What you need to do: Retype, character for character, the portion of the records below that begins with the line containing "coordinates (131, 78)." and ends with the line containing "(219, 420).", including both of those lines.

[Stored data]
--- --- ---
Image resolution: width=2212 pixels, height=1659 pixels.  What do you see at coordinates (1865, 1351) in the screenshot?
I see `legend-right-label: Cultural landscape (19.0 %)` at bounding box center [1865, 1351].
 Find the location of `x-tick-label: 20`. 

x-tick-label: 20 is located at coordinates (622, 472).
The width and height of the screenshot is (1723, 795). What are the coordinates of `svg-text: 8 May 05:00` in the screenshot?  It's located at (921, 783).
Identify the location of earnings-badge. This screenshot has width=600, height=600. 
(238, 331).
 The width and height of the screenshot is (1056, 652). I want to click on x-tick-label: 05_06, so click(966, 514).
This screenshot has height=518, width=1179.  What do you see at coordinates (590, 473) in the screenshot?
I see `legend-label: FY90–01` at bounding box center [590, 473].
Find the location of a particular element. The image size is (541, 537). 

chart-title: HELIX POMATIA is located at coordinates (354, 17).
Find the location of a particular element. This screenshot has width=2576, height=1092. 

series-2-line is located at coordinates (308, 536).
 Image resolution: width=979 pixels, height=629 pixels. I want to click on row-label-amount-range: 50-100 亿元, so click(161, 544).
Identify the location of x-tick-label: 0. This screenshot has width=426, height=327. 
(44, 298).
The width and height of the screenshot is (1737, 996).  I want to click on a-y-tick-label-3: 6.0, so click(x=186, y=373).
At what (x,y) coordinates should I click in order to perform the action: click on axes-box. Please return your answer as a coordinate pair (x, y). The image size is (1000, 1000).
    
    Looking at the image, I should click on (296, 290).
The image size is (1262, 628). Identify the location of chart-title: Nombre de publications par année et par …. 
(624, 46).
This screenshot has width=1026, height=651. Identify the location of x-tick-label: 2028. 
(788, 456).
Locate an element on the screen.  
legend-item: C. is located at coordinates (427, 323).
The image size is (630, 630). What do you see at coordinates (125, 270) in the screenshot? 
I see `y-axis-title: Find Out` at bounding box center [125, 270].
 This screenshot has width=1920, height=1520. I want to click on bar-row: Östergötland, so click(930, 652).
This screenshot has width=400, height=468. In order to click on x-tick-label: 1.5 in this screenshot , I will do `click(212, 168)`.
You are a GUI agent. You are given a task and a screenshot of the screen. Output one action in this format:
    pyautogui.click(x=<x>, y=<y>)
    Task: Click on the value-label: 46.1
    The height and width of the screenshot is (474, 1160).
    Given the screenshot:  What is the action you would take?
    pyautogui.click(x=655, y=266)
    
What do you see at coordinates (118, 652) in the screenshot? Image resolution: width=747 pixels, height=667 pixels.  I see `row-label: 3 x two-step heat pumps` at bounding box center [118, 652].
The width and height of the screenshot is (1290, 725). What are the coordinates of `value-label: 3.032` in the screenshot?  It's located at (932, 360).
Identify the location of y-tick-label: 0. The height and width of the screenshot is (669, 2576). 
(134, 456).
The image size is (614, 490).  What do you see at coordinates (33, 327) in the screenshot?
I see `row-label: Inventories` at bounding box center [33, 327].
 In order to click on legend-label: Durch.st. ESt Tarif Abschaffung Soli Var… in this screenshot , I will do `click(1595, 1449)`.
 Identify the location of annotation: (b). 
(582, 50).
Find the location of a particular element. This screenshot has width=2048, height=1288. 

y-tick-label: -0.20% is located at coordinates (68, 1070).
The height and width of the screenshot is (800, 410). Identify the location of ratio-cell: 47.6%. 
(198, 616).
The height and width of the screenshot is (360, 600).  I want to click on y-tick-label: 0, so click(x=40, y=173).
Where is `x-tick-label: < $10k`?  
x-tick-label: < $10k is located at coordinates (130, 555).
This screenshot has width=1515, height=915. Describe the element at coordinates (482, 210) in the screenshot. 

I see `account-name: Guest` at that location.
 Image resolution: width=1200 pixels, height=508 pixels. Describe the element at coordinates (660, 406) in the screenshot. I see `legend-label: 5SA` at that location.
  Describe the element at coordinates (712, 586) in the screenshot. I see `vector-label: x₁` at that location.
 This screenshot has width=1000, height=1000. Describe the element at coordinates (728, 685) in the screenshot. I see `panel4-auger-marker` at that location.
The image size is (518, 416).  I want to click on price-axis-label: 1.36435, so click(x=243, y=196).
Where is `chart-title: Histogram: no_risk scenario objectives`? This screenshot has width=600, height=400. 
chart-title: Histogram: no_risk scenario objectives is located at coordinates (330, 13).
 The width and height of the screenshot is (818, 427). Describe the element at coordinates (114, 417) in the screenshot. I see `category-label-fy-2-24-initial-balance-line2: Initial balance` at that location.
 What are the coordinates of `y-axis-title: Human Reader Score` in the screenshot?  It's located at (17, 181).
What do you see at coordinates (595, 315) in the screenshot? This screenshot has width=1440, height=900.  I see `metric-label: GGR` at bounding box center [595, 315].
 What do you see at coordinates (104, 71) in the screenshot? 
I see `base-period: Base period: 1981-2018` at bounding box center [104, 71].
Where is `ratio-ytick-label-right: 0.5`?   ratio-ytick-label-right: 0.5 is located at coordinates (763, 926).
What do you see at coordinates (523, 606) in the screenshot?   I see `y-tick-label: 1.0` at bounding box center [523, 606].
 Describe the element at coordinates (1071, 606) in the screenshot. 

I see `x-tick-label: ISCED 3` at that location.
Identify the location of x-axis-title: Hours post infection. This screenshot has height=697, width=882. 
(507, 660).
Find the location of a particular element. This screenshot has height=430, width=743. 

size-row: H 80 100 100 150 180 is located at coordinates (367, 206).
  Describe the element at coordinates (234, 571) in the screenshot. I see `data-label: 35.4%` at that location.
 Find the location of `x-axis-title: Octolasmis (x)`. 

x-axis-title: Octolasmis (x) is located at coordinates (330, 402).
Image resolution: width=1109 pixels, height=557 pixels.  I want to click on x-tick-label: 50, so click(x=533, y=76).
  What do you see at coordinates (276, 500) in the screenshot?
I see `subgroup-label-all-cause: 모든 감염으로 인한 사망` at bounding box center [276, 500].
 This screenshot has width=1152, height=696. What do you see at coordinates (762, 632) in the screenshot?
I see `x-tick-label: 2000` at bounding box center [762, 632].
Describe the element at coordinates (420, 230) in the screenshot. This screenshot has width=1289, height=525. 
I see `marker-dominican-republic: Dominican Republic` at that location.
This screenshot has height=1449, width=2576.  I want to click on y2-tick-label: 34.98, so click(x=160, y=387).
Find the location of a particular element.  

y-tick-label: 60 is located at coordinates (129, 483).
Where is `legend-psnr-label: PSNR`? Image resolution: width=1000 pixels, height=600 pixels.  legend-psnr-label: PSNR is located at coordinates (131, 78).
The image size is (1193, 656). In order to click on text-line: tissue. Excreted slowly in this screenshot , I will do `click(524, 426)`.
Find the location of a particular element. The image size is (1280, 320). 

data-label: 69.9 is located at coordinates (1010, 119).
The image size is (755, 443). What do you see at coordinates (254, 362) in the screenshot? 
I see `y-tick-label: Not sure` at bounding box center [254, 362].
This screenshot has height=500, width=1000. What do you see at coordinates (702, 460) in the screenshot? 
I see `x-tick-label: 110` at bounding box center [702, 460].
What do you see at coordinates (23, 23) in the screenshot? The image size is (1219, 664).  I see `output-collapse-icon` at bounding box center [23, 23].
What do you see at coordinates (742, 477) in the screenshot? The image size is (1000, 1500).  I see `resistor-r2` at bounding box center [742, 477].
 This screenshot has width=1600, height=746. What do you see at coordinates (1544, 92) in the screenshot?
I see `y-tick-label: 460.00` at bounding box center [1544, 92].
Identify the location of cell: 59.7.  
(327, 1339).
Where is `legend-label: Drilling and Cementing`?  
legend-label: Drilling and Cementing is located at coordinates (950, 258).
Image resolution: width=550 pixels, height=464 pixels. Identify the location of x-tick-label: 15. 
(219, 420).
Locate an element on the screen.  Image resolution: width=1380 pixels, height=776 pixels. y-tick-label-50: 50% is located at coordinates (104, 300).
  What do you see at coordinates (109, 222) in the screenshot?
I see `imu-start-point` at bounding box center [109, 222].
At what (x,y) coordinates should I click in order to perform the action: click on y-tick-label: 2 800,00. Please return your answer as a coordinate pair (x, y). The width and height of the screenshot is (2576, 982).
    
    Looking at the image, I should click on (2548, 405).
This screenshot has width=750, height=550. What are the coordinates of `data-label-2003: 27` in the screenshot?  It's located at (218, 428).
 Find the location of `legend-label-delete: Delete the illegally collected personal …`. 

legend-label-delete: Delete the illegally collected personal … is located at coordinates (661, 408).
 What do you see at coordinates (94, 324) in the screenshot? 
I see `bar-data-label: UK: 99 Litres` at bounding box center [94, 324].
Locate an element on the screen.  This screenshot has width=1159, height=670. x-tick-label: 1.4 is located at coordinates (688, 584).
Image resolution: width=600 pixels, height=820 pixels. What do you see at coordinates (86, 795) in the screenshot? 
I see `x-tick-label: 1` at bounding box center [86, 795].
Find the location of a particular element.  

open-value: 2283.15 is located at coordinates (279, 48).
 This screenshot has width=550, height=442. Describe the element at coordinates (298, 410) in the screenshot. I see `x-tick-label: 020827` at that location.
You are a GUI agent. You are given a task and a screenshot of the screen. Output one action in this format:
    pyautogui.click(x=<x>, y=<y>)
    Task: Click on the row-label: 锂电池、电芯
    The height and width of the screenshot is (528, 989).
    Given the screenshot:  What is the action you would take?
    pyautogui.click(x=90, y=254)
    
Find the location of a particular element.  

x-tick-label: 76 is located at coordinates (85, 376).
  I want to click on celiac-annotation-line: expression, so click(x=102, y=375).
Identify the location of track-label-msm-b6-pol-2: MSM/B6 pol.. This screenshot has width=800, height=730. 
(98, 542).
--- --- ---
Solution to this task:
Where is `legend-psnr-label: PSNR`? Image resolution: width=1000 pixels, height=600 pixels.  legend-psnr-label: PSNR is located at coordinates (131, 78).
The image size is (1193, 656). In order to click on text-line: tissue. Excreted slowly in this screenshot , I will do `click(524, 426)`.
Find the location of a particular element. The image size is (1280, 320). 

data-label: 69.9 is located at coordinates (1010, 119).
The image size is (755, 443). What do you see at coordinates (254, 362) in the screenshot? 
I see `y-tick-label: Not sure` at bounding box center [254, 362].
This screenshot has height=500, width=1000. What do you see at coordinates (702, 460) in the screenshot? 
I see `x-tick-label: 110` at bounding box center [702, 460].
What do you see at coordinates (23, 23) in the screenshot? The image size is (1219, 664).  I see `output-collapse-icon` at bounding box center [23, 23].
What do you see at coordinates (742, 477) in the screenshot? The image size is (1000, 1500).  I see `resistor-r2` at bounding box center [742, 477].
 This screenshot has width=1600, height=746. What do you see at coordinates (1544, 92) in the screenshot?
I see `y-tick-label: 460.00` at bounding box center [1544, 92].
Identify the location of cell: 59.7.  
(327, 1339).
Where is `legend-label: Drilling and Cementing`?  
legend-label: Drilling and Cementing is located at coordinates (950, 258).
Image resolution: width=550 pixels, height=464 pixels. Identify the location of x-tick-label: 15. 
(219, 420).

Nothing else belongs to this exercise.